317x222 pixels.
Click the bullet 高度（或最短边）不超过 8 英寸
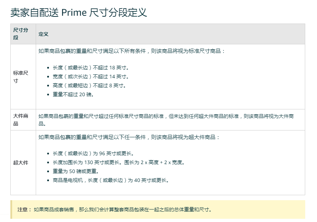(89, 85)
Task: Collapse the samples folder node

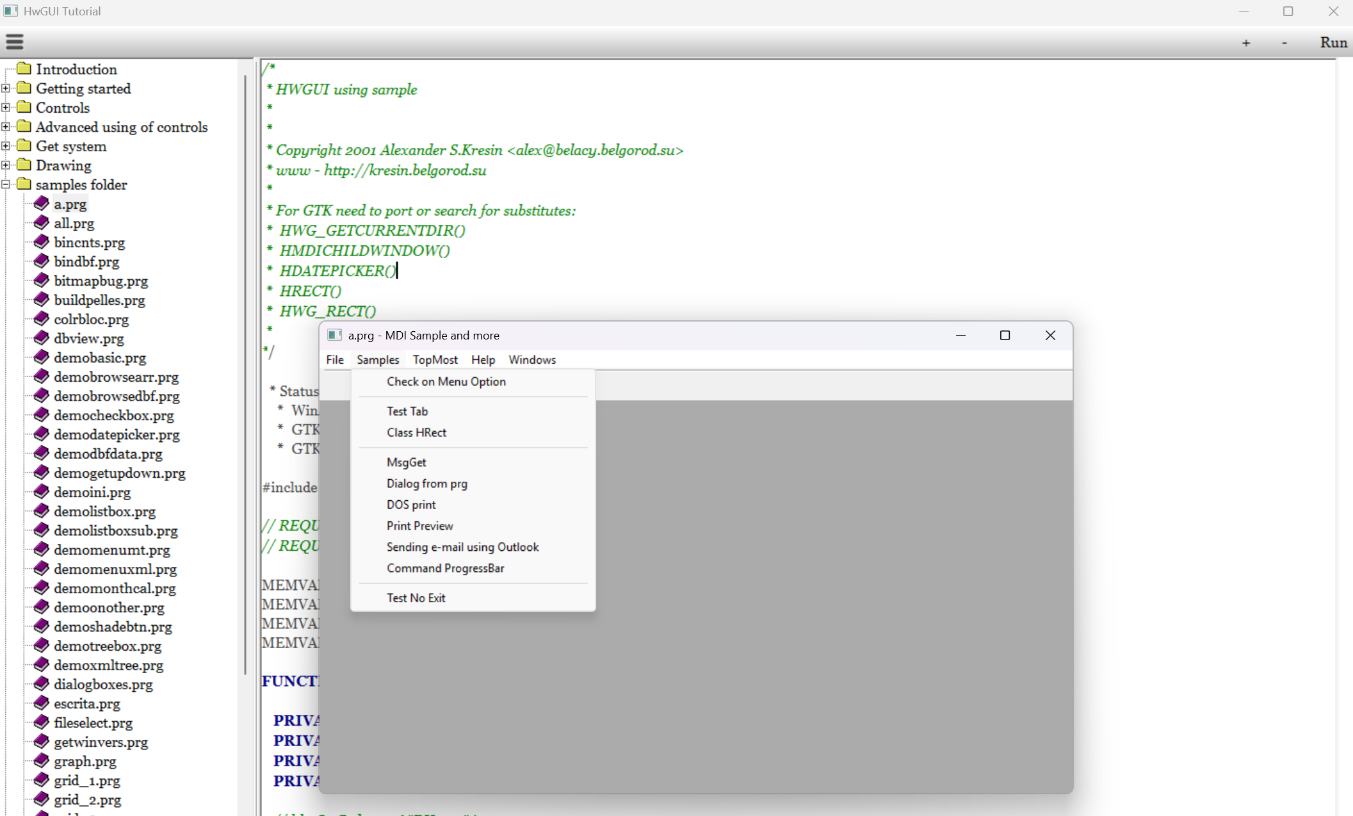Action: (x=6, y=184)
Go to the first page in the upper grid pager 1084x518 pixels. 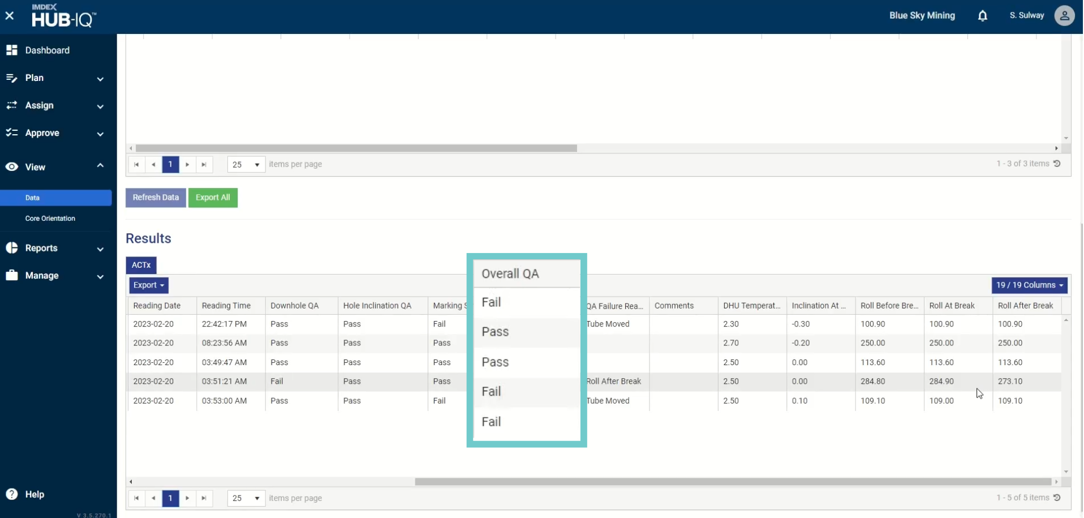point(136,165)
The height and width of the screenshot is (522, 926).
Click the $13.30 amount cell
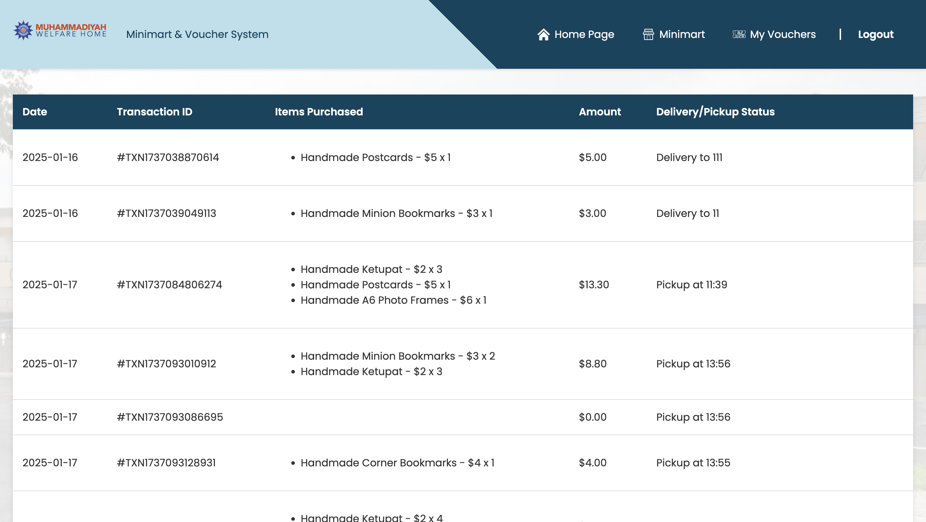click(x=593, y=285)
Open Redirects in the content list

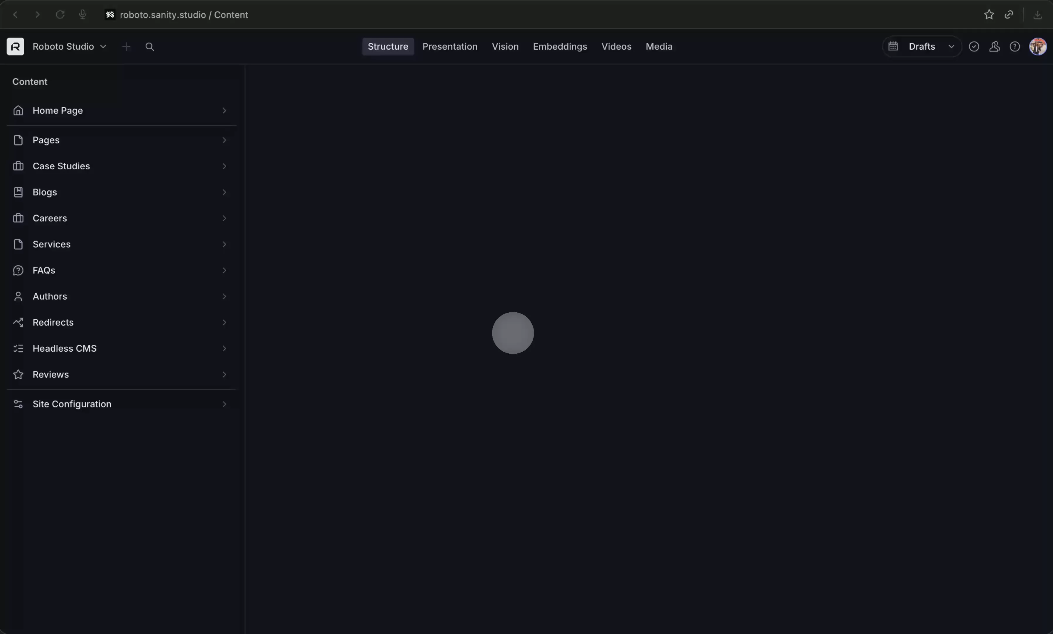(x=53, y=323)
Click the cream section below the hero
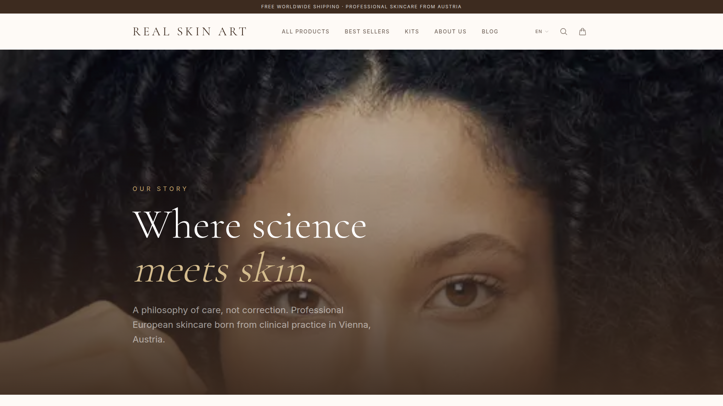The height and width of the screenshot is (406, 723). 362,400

* * *

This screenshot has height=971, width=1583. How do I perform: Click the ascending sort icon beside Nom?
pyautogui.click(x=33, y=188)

■ **Requirements**
Write out the records above as a numbered list, starting at the line that contains "The height and width of the screenshot is (522, 926)." and ending at the line that contains "The height and width of the screenshot is (406, 723).". Skip blank lines and leave out the pictures.

■ **Exercise result**
1. The height and width of the screenshot is (522, 926).
2. Click the $13.30 amount cell
3. click(x=593, y=285)
4. Open Redirects in the content list
5. (x=53, y=323)
6. Click the cream section below the hero
7. The height and width of the screenshot is (406, 723). 362,400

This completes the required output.